Humans used to fail in the pursuit of virtue because it was difficult. Nowadays we don’t even try — virtue it is not demanding so much as it is unfathomable. What would a virtuous life even look like? What would virtue’s rewards be? Thus we are denied the meaningful struggle that once lent drama to life, the sort that animated the Confessions of Augustine and Rousseau. Instead, we get the virtue-charlatans we deserve — the likes of Jordan Peterson or Mari Kondo, both of whose demanding spiritual and psychological “insights” mostly call on their followers to clean up their rooms.

 

Denied a more substantive struggle, we like to get caught up in the compensatory virtue-drama of food. Where else can we so easily and tangibly experience the pleasures of self-congratulation (in health, ethics, environmentalism)? Or the guilty relief of self-indulgence (along with complicity in self-destruction and animal murder)? Virtue and sin are right there on the menu to choose from, and they deliver it to your table.
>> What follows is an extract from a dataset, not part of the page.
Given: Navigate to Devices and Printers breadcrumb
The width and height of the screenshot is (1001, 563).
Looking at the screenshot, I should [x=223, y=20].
At LB Kitchen, you can order virtue at the counter and it arrives at your rustic wooden table in a rustic earthen bowl filled mostly with vegetables and whole grains. They offer comparatively less sin (but there is some).

 

Just how virtuous is LB Kitchen? So virtuous that if you pair avocado toast with a glass of prosecco ($13 for both) they will give a dollar to Full Plates, Full Solutions, a nonprofit effort to curb hunger. So virtuous that half the customers have yoga mats. So virtuous that they are out of the wild boar rendang and instead recommend a dish called “All the Vegetables.” And it’s a good recommendation. Tender farro turns maroon under a tart, picklish pile of purplish beets, cabbage and squash. The squash brings a little sweetness, while roasted brussels sprouts and arugula add some bitter. That avocado toast is great too — a big, soft pile kissed with pungent truffle oil smeared over soft seedy bread.

 

So LB Kitchen shows that virtue can taste very good. The space is lovely too, with big windows and lots of wood. It is women-run (LB stands for the owners Lee and Bryna) and mostly women-staffed. They do it in knit-caps and very pleasantly. On our visit, the one bro on staff wears a hat with a beer logo, but it’s a local microbrew. He “hasn’t really tried” the wine. Even the cocktails seem vaguely ethical — they are made with sake rather than something harder. LB have been doing breakfast and lunch for a year, but their dinner service is pretty new and quite nice.

 

Its not clear if the persistent use of bowls at LB is an exhortation to mix everything up, like a bi bim bap or a buddha bowl. Some dishes benefit from it, like the bahn mi bowl in which a nice spicy mayo lurked beneath the spice-kissed tofu and pickled vegetables, or the Saturday bowl, where the yolk of a fried egg mixed nicely with farro and creamy ricotta. There is meat on the menu at LB, like the thick bacon in the Saturday bowl, but it's the exception rather than the rule. The breakfast sandwich, for example, uses kimchi rather than sausage to add chew and spice.

 

Is there something salvageable here, at these last suppers, that marks our long decline as seekers of virtue? Having sunk low enough where we think of virtuous living mostly in terms of stuff we chew, can we hit bottom and find our way back? Spots like LB Kitchen, by making wholesomeness so palatable and appealing, suggest that maybe food-as-ethics could give the bottom bounce, and serve as a spring-board to more ambitious pursuits. Satkunandan’s book Extraordinary Responsibility suggests that even the most calculating and pettifogging approaches to morality require an ineffable and incalculable experience to convert one to the good life. Might good food that seems virtuous spark a joy that can inspire us this way? It’s a slim hope, but at LB Kitchen you can taste that optimism, if you try.